Hutch looked at Starsky quizzically. "So?"

"Oh come on, Soul Man," I thought to myself. "Even I can see the point Starsky is driving at here!"

"They go together," pressed Starsky. "Like you and me. Like our two cars."

Starsky paused and watched Hutch closely. "So you're not really gonna get rid of that thing, are ya?"

Hutch looked bewildered. But then, just like that, he cracked a smile that spilled over into a laugh, the first since this whole drama began. He kept laughing. Starsky seemed puzzled at first, but then relaxed into a long laugh with him.

"No, I guess not," Hutch finally replied. "Not since you put it like that." He helped himself to a big serving of the salsa and the beans to go with his taco and salad.

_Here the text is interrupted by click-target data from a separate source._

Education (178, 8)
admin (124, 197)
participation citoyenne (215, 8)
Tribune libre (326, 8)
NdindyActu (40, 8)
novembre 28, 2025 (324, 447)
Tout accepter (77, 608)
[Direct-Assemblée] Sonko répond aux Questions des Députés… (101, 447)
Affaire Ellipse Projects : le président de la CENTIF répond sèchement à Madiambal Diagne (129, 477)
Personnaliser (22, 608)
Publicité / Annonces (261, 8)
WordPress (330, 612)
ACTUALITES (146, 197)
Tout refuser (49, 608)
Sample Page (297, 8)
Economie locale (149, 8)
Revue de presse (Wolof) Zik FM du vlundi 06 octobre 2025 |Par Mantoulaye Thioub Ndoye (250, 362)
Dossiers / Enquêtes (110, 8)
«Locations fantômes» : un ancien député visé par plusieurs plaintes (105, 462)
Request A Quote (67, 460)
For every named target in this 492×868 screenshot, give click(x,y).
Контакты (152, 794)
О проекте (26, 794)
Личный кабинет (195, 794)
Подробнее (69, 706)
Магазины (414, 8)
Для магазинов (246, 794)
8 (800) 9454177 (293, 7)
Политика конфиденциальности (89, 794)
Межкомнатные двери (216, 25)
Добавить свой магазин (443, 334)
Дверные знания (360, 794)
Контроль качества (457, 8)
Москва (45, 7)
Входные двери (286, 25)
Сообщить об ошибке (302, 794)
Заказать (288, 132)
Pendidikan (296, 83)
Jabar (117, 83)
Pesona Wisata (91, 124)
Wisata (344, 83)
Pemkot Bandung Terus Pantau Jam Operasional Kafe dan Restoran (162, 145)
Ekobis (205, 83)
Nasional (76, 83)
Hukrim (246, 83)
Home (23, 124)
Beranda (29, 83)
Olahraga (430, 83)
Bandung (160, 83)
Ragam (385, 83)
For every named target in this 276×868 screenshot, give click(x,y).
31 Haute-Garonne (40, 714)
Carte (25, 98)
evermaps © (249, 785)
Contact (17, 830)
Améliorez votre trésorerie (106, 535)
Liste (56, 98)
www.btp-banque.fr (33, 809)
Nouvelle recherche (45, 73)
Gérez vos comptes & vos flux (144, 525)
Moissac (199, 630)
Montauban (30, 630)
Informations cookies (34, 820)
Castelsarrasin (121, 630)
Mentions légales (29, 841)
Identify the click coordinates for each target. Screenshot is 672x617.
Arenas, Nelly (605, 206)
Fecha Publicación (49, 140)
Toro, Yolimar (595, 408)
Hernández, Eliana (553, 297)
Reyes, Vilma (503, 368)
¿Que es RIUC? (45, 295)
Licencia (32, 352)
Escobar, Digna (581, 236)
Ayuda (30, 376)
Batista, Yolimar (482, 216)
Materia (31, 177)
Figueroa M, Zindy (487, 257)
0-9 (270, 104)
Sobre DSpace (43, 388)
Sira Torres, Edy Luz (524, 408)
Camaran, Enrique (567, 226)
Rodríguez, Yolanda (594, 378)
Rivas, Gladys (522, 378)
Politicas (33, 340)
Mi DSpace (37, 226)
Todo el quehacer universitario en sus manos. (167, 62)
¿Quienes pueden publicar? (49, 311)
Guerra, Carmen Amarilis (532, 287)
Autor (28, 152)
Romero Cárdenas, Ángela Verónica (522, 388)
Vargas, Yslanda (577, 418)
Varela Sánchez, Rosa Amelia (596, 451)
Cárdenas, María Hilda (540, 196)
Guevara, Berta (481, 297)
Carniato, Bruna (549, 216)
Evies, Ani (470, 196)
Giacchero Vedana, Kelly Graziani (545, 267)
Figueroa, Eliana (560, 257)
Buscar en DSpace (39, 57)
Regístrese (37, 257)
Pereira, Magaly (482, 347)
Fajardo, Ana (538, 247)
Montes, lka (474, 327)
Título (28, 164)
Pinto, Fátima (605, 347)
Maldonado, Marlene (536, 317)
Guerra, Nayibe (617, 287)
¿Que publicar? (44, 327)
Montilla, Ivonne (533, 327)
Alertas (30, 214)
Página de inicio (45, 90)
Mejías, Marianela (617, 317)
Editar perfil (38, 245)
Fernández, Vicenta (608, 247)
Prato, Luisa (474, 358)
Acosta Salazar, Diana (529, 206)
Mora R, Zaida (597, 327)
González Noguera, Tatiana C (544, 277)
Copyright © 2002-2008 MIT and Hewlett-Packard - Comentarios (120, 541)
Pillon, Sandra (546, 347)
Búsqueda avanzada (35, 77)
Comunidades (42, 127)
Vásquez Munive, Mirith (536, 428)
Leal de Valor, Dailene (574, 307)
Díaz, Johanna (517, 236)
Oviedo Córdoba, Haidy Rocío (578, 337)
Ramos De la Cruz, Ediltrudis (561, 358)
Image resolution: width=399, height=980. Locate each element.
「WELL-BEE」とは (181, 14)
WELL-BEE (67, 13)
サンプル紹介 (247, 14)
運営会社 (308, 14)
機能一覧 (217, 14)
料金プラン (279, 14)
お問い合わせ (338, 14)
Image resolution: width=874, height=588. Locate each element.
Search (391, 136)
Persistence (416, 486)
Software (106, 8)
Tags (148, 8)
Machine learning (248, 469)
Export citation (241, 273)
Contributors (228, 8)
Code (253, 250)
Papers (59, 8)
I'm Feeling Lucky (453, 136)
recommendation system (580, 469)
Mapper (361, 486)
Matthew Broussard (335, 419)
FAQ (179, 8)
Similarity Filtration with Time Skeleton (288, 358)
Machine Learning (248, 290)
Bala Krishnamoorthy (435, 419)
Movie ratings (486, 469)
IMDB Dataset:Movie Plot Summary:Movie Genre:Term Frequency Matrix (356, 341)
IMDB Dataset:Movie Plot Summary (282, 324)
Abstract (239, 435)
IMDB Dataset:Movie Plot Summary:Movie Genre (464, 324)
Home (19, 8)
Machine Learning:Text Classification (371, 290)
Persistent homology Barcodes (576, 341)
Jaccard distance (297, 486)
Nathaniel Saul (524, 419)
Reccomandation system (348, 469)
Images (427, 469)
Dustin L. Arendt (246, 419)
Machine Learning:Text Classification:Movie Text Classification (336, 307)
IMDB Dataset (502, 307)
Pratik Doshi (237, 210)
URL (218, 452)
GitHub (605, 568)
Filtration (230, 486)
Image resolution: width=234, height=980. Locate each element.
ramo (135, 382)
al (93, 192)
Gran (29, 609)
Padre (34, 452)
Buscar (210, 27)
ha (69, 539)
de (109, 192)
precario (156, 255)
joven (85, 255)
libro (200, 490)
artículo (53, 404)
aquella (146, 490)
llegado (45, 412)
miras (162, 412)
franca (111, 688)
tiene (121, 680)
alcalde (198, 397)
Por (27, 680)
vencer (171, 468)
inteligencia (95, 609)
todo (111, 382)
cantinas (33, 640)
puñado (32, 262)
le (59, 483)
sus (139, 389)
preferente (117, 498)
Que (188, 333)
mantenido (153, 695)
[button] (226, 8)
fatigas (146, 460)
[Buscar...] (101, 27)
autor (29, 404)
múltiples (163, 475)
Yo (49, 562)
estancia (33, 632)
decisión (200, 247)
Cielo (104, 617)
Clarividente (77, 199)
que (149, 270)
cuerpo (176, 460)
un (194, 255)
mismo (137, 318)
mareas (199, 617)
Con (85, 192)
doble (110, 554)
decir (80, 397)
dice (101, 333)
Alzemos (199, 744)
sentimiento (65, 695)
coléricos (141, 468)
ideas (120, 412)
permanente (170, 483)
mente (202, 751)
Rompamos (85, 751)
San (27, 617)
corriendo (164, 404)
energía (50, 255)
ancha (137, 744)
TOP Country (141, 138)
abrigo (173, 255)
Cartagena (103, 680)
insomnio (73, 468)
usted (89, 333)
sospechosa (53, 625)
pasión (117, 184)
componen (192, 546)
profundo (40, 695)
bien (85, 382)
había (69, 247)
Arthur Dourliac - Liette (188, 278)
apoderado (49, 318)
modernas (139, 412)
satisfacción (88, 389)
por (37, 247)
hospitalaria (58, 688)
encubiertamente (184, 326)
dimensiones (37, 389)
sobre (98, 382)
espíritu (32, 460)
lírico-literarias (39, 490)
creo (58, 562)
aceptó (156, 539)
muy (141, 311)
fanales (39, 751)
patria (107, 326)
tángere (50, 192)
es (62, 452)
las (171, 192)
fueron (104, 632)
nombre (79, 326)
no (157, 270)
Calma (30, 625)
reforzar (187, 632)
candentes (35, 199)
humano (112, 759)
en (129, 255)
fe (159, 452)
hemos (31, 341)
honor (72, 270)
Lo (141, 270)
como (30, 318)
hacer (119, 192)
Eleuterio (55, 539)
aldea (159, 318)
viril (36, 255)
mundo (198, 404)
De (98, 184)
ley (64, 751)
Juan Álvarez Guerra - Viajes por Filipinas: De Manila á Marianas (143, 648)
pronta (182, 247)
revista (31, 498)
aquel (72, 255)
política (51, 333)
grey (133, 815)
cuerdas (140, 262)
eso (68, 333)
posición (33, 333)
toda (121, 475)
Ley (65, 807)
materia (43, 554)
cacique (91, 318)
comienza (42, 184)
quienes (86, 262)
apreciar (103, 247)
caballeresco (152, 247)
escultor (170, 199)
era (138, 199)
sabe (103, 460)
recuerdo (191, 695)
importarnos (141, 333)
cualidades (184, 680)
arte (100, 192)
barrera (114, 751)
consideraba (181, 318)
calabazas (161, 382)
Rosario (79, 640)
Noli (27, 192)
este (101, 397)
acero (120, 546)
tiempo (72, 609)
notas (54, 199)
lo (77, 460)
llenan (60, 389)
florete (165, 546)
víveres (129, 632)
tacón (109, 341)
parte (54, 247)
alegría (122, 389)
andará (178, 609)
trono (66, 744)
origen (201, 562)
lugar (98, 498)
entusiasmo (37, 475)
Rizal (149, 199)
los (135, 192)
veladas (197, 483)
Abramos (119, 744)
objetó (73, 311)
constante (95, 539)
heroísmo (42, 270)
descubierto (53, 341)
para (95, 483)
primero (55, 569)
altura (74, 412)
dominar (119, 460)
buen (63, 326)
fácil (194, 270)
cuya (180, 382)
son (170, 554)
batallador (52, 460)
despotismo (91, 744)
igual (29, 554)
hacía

"'Salsa and beans are like our cars!'" Hutch mimicked. "Where do you come up with this stuff?!"

"Down at the local Mexican take-out joint," Starsky rejoined.

Somewhere off in the distance, I heard a gruff laugh. A real Genuine Hutchinson Original burst of mirth, the kind that comes from the depths of the belly or, in my case, the gas tank.

"Good one," I heard Grandpa Hutchinson chuckle. "Now for some rest."